Question

Ravi dropped a stone and a rubber ball from his terrace,100m high from the ground. (Neglect air resistance )
i) Will both fall with same or different acceleration ? What is the value of their accelerations ? ii) Write the formula of their acceleration .
iii) Calculate the final velocity of the rubber ball just before it reaches the ground. Will it be same in case of stone ?​

Answer 1

Answer:

As an object falls, its speed increases because it's being pulled on by gravity. The acceleration of gravity near the earth is g = -9.81 m/s^2. To find out something's speed (or velocity) after a certain amount of time, you just multiply the acceleration of gravity by the amount of time since it was let go of.

Answer 2

Given:

Ravi dropped a stone and a rubber ball from his terrace,100m high from the ground. (Neglect air resistance).

To find:

i) Will both fall with same or different acceleration ? What is the value of their accelerations ? ii) Write the formula of their acceleration .

iii) Calculate the final velocity of the rubber ball just before it reaches the ground. Will it be same in case of stone ?

Calculation:

Question i)

Yes, they will fall with same acceleration towards earth surface , if air resistance is neglected.

• Value of Gravitational Acceleration for both the objects will be approximately 9.8 m/s².

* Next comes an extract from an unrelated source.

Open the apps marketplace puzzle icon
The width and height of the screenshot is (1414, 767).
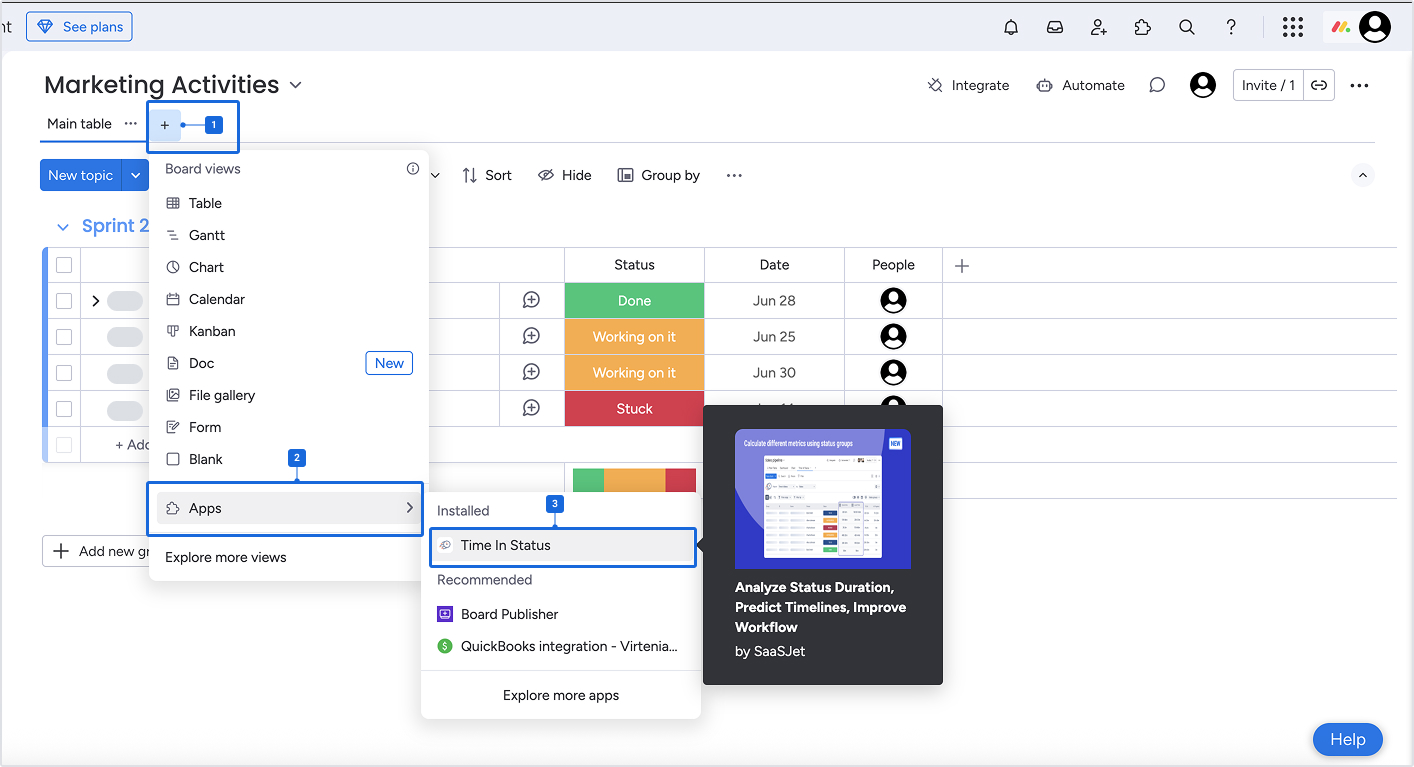tap(1143, 28)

The general expression for the gravitational acceleration acting on the bodies will be:

$\boxed{ \bold{ \therefore \: g = \dfrac{GM}{{R}^{2} } \approx \: 9.8 \: m {s}^{ - 2} }}$

• G = Universal Gravitational Constant, M = mass of earth, R = radius of earth.

Question ii)

Let the final velocity for the objects be v:

$\therefore \: {v}^{2} = {u}^{2} + 2gh$

$\implies \: {v}^{2} = {(0)}^{2} + 2(9.8)(100)$

$\implies \: {v}^{2} = 1960$

$\implies \: v = \sqrt{1960}$

$\implies \: v = 44.27 \: m {s}^{ - 1}$

So, final velocity for both objects (both stone and rubber ball) will be 44.27 m/s.